My first thought is to reduce the 2D problem to multiple 1D problems. If I fix two row boundaries, the rectangle sum between those rows for any column range becomes a one-dimensional subarray sum problem on the compressed column sums. This is the standard row-compression technique: for each pair of row boundaries (r1, r2), I maintain a running column sum array where each entry accumulates the matrix values from row r1 to row r2.
From 2D to 1D with Column Compression
For a fixed top row r1, I iterate the bottom row r2 downward. As r2 advances, I incrementally add matrix[r2][c] to col_sums[c] for each column c. Now col_sums represents the vertical sums from r1 to r2 for each column, and any contiguous subarray of col_sums corresponds to a rectangle in the original matrix.
The problem now reduces to: given a one-dimensional array col_sums, find the maximum subarray sum that is at most k. This is where the classic prefix sum combined with an ordered set comes in.
Prefix Sums Meet Ordered Sets
I want the maximum value of prefix[j] - prefix[i] where i < j and this value is at most k. Rearranging, for each prefix[j], I need the smallest prefix[i] such that prefix[i] >= prefix[j] - k. This is a classic “lower bound” query.
As I compute the running prefix sum, I maintain a BTreeSet of all previously seen prefix sums. For the current prefix sum current_prefix_sum, I query the set for the smallest value greater than or equal to current_prefix_sum - k.
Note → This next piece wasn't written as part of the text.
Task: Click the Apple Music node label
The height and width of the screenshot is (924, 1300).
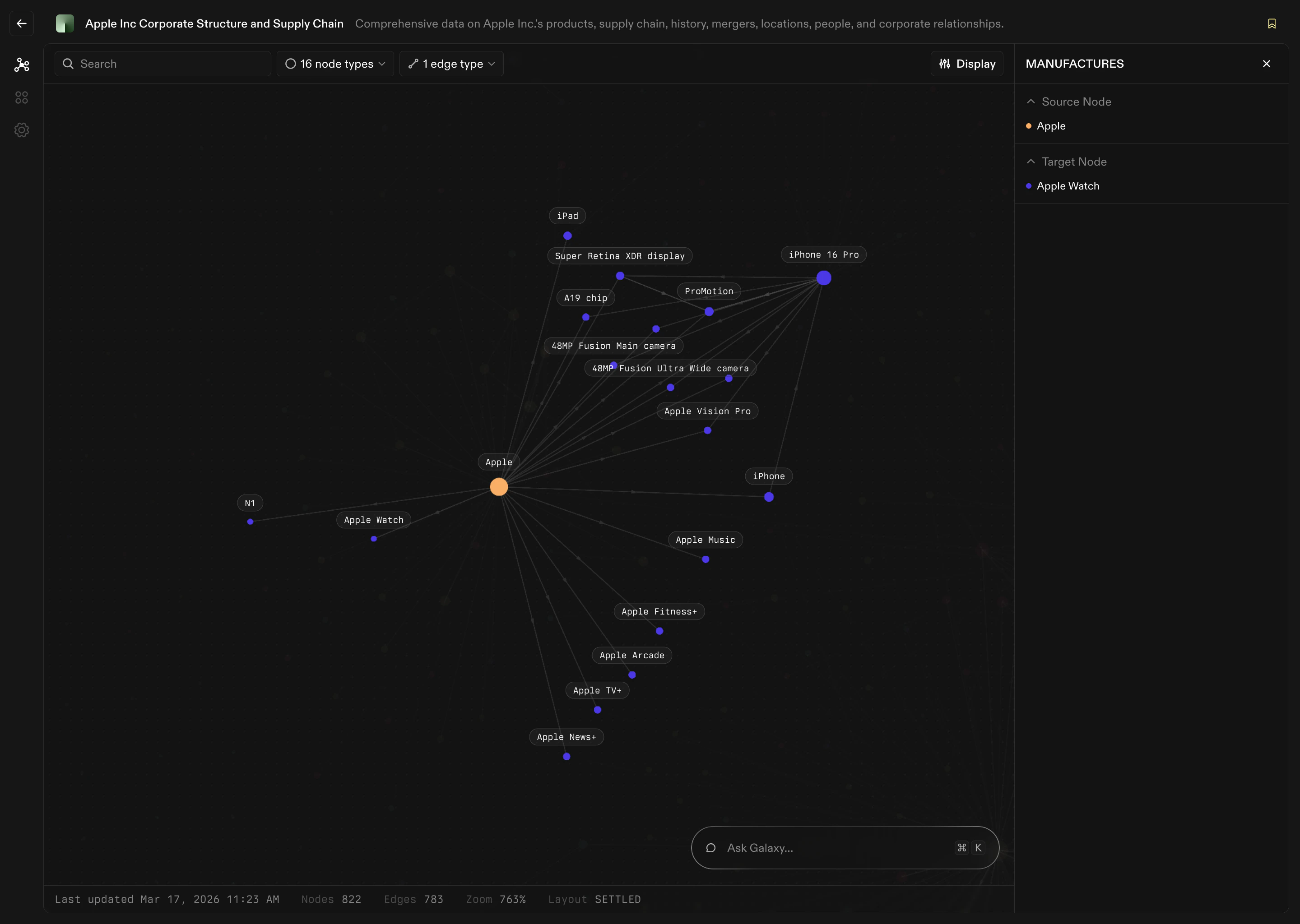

If such a value prev_sum exists, then current_prefix_sum - prev_sum is a valid subarray sum that does not exceed k, and I update the global maximum.
Inserting a seed value of 0 into the set before processing handles the case where the entire prefix from the start constitutes a valid rectangle.
The Early Exit Optimization
If at any point the running maximum equals exactly k, I can return immediately. Since k is the upper bound and I am maximizing, no future rectangle can improve upon this result. This small optimization can save significant computation on certain inputs.
Rust Solution
use std::cmp::max;
use std::collections::BTreeSet;
impl Solution {
pub fn max_sum_submatrix(matrix: Vec<Vec<i32>>, k: i32) -> i32 {
let rows = matrix.len();
if rows == 0 {
return 0;
}
let cols = matrix[0].len();
let mut max_sum = i32::MIN;
for r1 in 0..rows {
let mut col_sums = vec![0; cols];
for r2 in r1..rows {
for c in 0..cols {
col_sums[c] += matrix[r2][c];
}
let mut current_prefix_sum = 0;
let mut set = BTreeSet::new();
set.insert(0);
for &val in &col_sums {
current_prefix_sum += val;
let target = current_prefix_sum - k;
if let Some(&prev_sum) = set.range(target..).next() {
max_sum = max(max_sum, current_prefix_sum - prev_sum);
}
set.insert(current_prefix_sum);
}
if max_sum == k {
return k;
}
}
}
max_sum
}
}The outer loop fixes the top row r1 and the inner loop extends the bottom row r2. For each pair, col_sums accumulates the vertical sums incrementally. The innermost loop computes the running prefix sum over the compressed column array. Rust’s BTreeSet::range(target..) returns an iterator starting from the first element greater than or equal to target, which is exactly the lower bound query I need. If such an element exists, the difference current_prefix_sum - prev_sum is a candidate answer. After processing all columns for a given row pair, if max_sum has already reached k, the function returns early.
Conclusion
Max Sum of Rectangle No Larger Than K elegantly combines two powerful techniques: row compression to reduce a 2D problem to 1D, and prefix sums with an ordered set to efficiently find bounded subarray sums. The BTreeSet in Rust provides O(log N) insertions and range queries, keeping the per-row-pair work at O(N log N). The overall complexity of O(M^2 * N * log N) is the best achievable for this problem without resorting to more exotic data structures. The early exit when the answer reaches exactly k is a practical optimization that pays off when the bound is tight. What starts as a daunting 2D optimization problem with a constraint becomes, through systematic decomposition, a sequence of well-understood operations on sorted sets.